Plattformen wie Cloud Foundry setzen darauf, dass sich der Developer tatsächlich nur auf das Development konzentrieren kann und alle anderen Aufgaben rund um Skalierung, Konfiguration und Management im Bereich der Infrastruktur oder durch die Plattform möglichst im Hintergrund „gemanaged“ werden. Für schnelle Erfolge im Cloud Native Development sicher einer der besten Wege, die Performance von DevOps Teams zu maximieren.

Fällt die Wahl in Richtung Kubernetes, reicht ein einfacher cf-push für das Deployment nicht mehr aus, hier muss im DevOps Team mehr Expertise in der Konfiguration von Containern und in der Automatisierung vorhanden sein.

Ausblick – Stabile Zukunft oder instabile kurze Zyklen?
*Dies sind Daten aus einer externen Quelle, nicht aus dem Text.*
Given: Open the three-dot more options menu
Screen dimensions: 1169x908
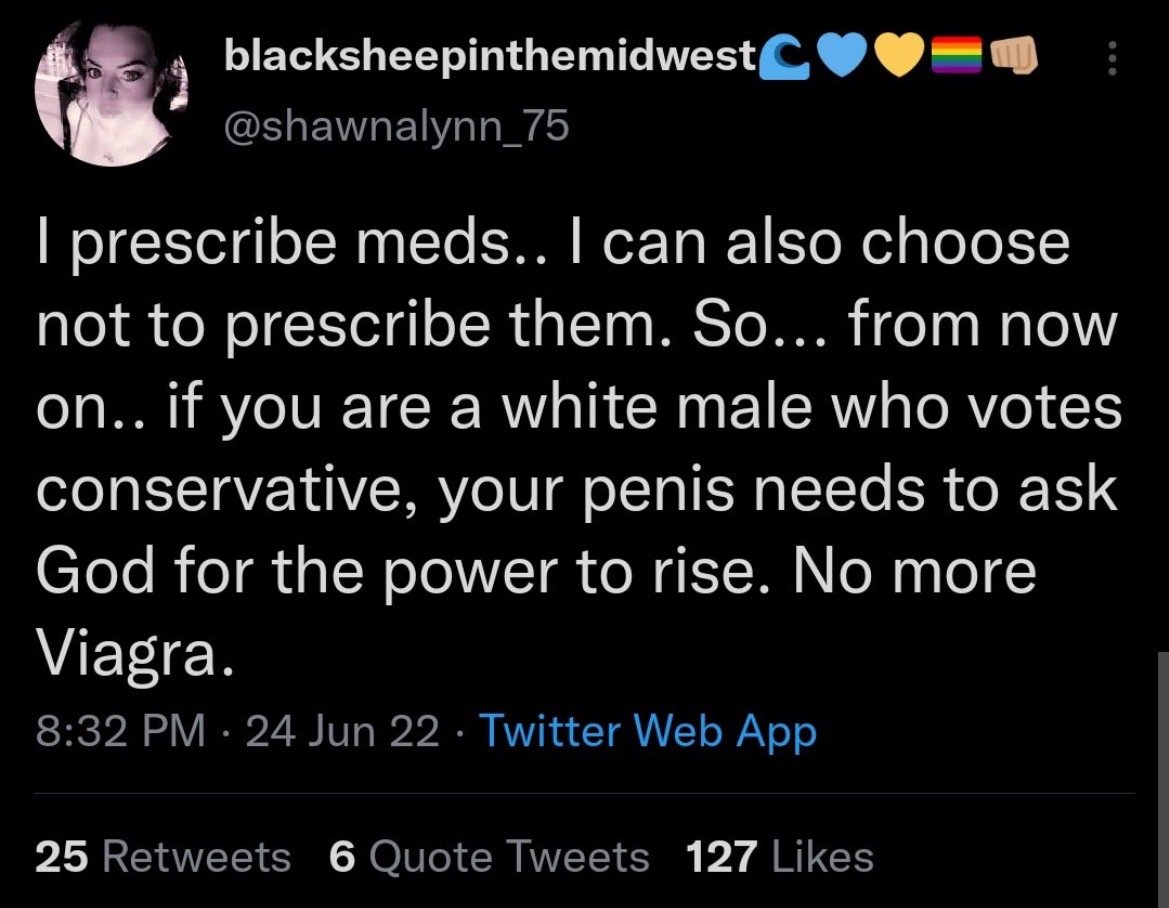Looking at the screenshot, I should point(1112,58).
Die Zeiten, in denen Unternehmen mit einem Horizont von 10 bis 15 Jahren für die Nutzung einer Technologie oder Sprache kalkulieren konnten,  sind sicher vorbei. Vor allem im Frontend  ist damit zu rechnen, dass in kurzen Zyklen von zwei bis drei Jahren immer wieder neue Frameworks für spezielle Anforderungen und Anwendungen in Co-Existenz benutzt werden. Durch die Nutzung von Services oder sogar FaaS-Konzepten kann aber zumindest in der Backend-Anbindung auch in Zukunft für Stabilität und somit Investitionssicherheit gesorgt werden.

Der Einsatz von Methoden zur digitalen Kultur in Kombination mit  Cloud-/Container Development Plattformen sorgen dafür, dass sowohl das Business in agilen Zyklen denkt aber auch Entwickler im Rahmen von Labs in der Lage sind, neue Methoden und Werkzeuge in kurzer Zeit zu verstehen und durch die hohe Lernkurve maximal motiviert sind.